» **Problem to work on**
Restate verbatim the span of lines below between the line with "Viewport: 1080px width, 652px" and the line with "Click the Get", including those two lines, and only that span.

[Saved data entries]
___

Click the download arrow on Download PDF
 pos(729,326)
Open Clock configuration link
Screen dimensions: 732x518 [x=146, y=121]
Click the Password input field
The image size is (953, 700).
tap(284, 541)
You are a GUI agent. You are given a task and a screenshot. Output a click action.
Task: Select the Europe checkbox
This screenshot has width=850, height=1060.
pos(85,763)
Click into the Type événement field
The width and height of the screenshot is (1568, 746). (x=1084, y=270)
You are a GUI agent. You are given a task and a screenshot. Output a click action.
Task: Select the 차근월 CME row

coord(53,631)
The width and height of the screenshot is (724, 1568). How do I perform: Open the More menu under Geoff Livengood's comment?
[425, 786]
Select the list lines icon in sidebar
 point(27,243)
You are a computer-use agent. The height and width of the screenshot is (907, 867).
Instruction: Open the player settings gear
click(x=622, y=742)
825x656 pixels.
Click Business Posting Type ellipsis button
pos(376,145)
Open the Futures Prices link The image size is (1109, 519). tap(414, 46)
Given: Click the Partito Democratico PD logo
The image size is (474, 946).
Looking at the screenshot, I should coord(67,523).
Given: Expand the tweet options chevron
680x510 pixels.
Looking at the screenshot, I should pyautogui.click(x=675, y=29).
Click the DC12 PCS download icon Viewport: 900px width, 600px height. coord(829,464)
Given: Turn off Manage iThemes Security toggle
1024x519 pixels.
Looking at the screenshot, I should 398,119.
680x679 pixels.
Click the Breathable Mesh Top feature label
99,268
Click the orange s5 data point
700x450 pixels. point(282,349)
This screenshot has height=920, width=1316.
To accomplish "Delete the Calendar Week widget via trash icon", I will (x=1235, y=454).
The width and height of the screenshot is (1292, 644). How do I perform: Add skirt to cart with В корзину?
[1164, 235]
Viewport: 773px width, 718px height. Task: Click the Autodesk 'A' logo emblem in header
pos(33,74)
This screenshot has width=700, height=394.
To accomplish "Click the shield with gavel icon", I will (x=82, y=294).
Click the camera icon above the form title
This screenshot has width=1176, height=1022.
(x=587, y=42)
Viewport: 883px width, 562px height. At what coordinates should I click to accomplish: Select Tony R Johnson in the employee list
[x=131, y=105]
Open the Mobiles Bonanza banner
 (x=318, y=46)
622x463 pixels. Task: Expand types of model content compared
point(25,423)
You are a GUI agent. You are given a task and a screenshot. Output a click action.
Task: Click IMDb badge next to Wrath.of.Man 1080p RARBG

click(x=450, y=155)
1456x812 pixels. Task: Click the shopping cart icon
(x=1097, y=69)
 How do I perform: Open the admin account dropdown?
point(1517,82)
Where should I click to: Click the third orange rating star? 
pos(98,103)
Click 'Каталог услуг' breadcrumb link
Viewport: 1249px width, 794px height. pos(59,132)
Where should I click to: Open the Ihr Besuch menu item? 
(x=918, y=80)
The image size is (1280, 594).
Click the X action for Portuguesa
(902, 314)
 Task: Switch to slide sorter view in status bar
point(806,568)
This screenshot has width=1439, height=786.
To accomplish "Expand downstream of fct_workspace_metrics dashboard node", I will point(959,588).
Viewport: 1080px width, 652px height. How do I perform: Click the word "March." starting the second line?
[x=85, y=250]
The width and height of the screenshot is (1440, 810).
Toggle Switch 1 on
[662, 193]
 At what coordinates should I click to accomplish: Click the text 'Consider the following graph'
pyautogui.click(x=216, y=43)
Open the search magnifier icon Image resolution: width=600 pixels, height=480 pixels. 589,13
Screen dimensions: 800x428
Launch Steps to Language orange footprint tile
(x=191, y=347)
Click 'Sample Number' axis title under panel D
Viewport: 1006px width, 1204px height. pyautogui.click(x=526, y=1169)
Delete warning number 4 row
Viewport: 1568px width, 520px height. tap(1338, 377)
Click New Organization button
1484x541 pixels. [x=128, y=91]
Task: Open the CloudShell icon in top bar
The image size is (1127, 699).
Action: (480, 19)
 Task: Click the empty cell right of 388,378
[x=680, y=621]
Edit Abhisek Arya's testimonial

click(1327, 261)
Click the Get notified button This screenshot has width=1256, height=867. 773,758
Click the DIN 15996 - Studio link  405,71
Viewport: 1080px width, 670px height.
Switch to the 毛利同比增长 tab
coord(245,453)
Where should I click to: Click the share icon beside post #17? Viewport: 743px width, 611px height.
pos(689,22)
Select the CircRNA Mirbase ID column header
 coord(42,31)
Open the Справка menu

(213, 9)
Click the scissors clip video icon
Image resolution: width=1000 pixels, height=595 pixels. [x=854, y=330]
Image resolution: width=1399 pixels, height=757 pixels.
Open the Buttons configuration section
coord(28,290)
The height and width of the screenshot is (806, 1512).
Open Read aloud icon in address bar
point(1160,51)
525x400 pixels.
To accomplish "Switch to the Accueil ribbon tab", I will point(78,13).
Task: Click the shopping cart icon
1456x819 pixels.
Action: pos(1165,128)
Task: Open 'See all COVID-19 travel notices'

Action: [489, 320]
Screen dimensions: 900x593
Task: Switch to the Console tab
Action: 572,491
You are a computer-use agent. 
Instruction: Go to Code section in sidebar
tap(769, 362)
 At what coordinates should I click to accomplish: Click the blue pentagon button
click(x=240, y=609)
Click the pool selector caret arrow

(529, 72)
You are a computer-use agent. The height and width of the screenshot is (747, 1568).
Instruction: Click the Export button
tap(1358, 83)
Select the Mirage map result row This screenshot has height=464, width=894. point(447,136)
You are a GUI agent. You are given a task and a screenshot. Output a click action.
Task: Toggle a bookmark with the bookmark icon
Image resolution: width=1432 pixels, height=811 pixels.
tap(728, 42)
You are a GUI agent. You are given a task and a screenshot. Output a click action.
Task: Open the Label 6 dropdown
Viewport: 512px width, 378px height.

___

» **Expected answer**
Viewport: 1080px width, 652px height. How do I perform: Click the word "March." starting the second line?
[x=85, y=250]
The width and height of the screenshot is (1440, 810).
Toggle Switch 1 on
[662, 193]
 At what coordinates should I click to accomplish: Click the text 'Consider the following graph'
pyautogui.click(x=216, y=43)
Open the search magnifier icon Image resolution: width=600 pixels, height=480 pixels. 589,13
Screen dimensions: 800x428
Launch Steps to Language orange footprint tile
(x=191, y=347)
Click 'Sample Number' axis title under panel D
Viewport: 1006px width, 1204px height. pyautogui.click(x=526, y=1169)
Delete warning number 4 row
Viewport: 1568px width, 520px height. tap(1338, 377)
Click New Organization button
1484x541 pixels. [x=128, y=91]
Task: Open the CloudShell icon in top bar
The image size is (1127, 699).
Action: (480, 19)
 Task: Click the empty cell right of 388,378
[x=680, y=621]
Edit Abhisek Arya's testimonial

click(1327, 261)
Click the Get notified button This screenshot has width=1256, height=867. 773,758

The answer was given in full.